Kungliga Baletten : « Giselle » de Natalia Makarova
Rentrée en beauté pour le Ballet royal suédois. La troupe dirigée depuis deux ans par Nicolas Le Riche reprenait l’un des succès de son répertoire, la Giselle chorégraphiée par la prima ballerina assoluta Natalia Makarova. Et - surprise ! - le directeur de la troupe en profitait pour annoncer, à la fin de la représentation, la nomination de la danseuse Haruka Sassa, interprète du rôle titre, au rang de principal.
De la Giselle héritée de Coralli et Perrot et préservée au Marinsky par Petipa, Natalia Makarova fait une lecture à la fois très fidèle et très intime. Tout en conservant les fondamentaux du ballet et son cachet rustico-romantique, l’ex-ballerine russe, qui fut elle-même une très grande Giselle au côté de Mikhaïl Baryshnikov avec l’American Ballet Theatre, a épuré, simplifié et resserré la dramaturgie.

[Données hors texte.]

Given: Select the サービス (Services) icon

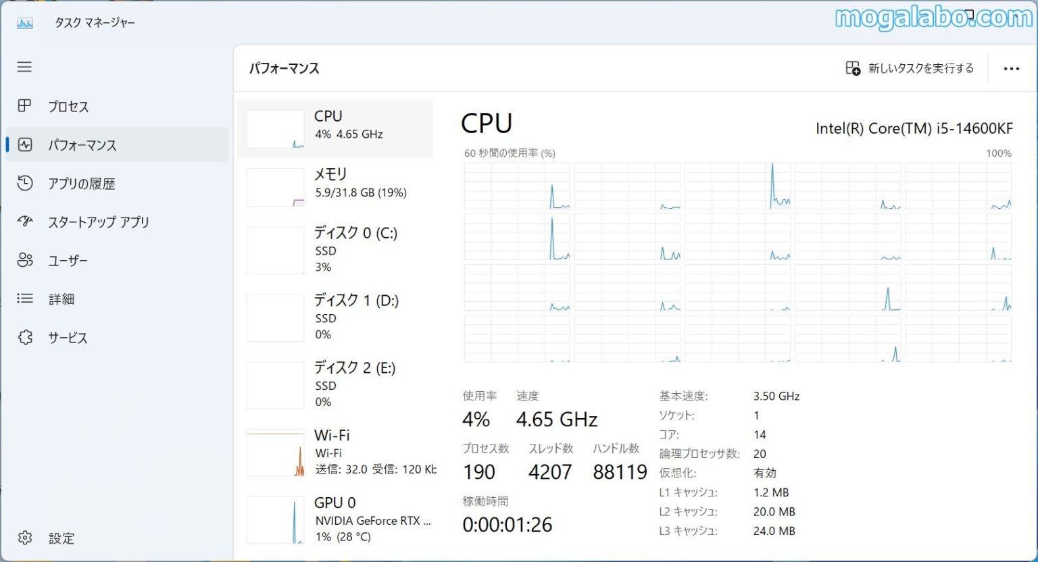Looking at the screenshot, I should click(x=24, y=337).
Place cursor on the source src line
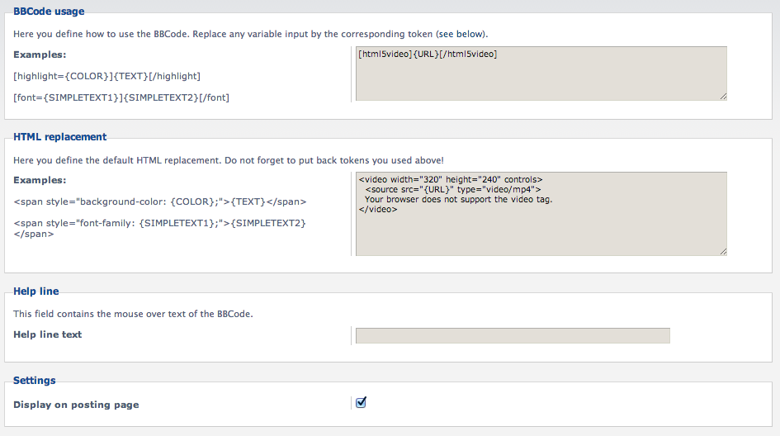Screen dimensions: 780x436 453,190

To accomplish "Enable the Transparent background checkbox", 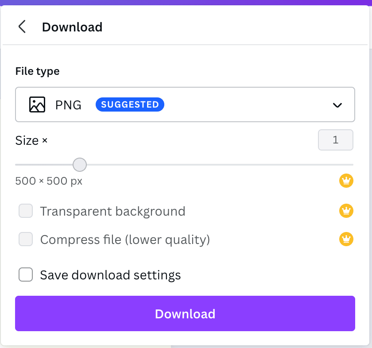I will pos(26,211).
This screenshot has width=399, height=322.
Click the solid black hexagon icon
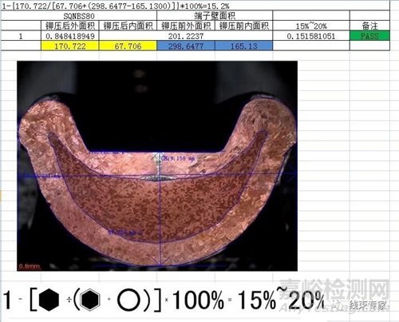click(49, 300)
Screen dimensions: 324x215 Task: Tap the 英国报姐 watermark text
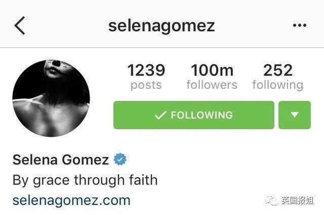coord(298,200)
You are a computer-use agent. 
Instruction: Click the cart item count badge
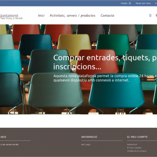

Le premier acte, qui s’ouvre sur une large toile de fond colorée évoquant un champ de coquelicots à la Monet, donne le ton : plutôt que la reconstitution un peu kitch d’un village façon conte de Grimm, le scénographe Tony Straiges plonge le spectateur dans un environnement suggestif, un paysage du cœur où le ressenti importe plus que la précision des détails. De même la pantomime, si importante dans la compréhension de l’intrigue, semble ici réduite à l’essence, et à sa plus juste expression.
Il faut ici souligner l’interprétation remarquable de Haruka Sassa, dont la légèreté et la grâce donnent à son personnage de jeune paysanne en proie à ses premiers émois toute l’émotion et la fragilité requises.
Passant avec une fluidité exemplaire de la variation de l’amoureuse passionnée à la scène de la folie, elle mettait à nu un sens dramatique qui jamais ne paraissait outré. A ses qualités émotionnelles, s’ajoutaient une technique sans faille et un très beau travail de bras. En dépit de la prestance de Dawid Kupinski en Prince Albert, et de la forte présence de Calum Lowden dans le personnage du garde-chasse Hilarion, sa prestation dominait largement le premier acte.
Plus remanié par Natalia Makarova, notamment dans les chorégraphies des Willis, le deuxième acte laissait paraître ça et là quelques faiblesses notamment chez le corps de ballet, dues sans doute à la jeunesse d’une compagnie sensiblement renouvelée depuis l’arrivée de Nicolas Le Riche. Toutefois, le pas de deux final donnait encore l’occasion à la soliste japonaise, passée par le ballet de Dortmund avant de rejoindre il y a deux ans la compagnie suédoise, de briller de ses ultimes feux avant de disparaître au pied de la tombe dans un tourbillon de fumée.
Très applaudie au baisser de rideau, Haruka Sassa se voyait ensuite promue lors d’une annonce publique salle éclairée - une cérémonie inhabituelle en Suède, à quelques rares et lointaines exceptions près, et qui rappelait furieusement les nominations d’étoile à l’Opéra de Paris… Lors de son allocution, Nicolas Le Riche rendait également hommage à Natalia Makarova venue saluer sur scène avec la troupe, et soulignant combien la présence de cette danseuse « iconique » avait été pour tous un formidable cadeau.
Cette belle soirée marquait l’ouverture d’une saison dont le moment culminant sera, en mai 2020, la célébration des cent ans des Ballets Suédois de Rolf de Maré et Jean Börlin. Affaire à suivre, donc !
Isabelle Calabre
Vu au Kungliga Operan de Stockholm le vendredi 6 septembre 2019.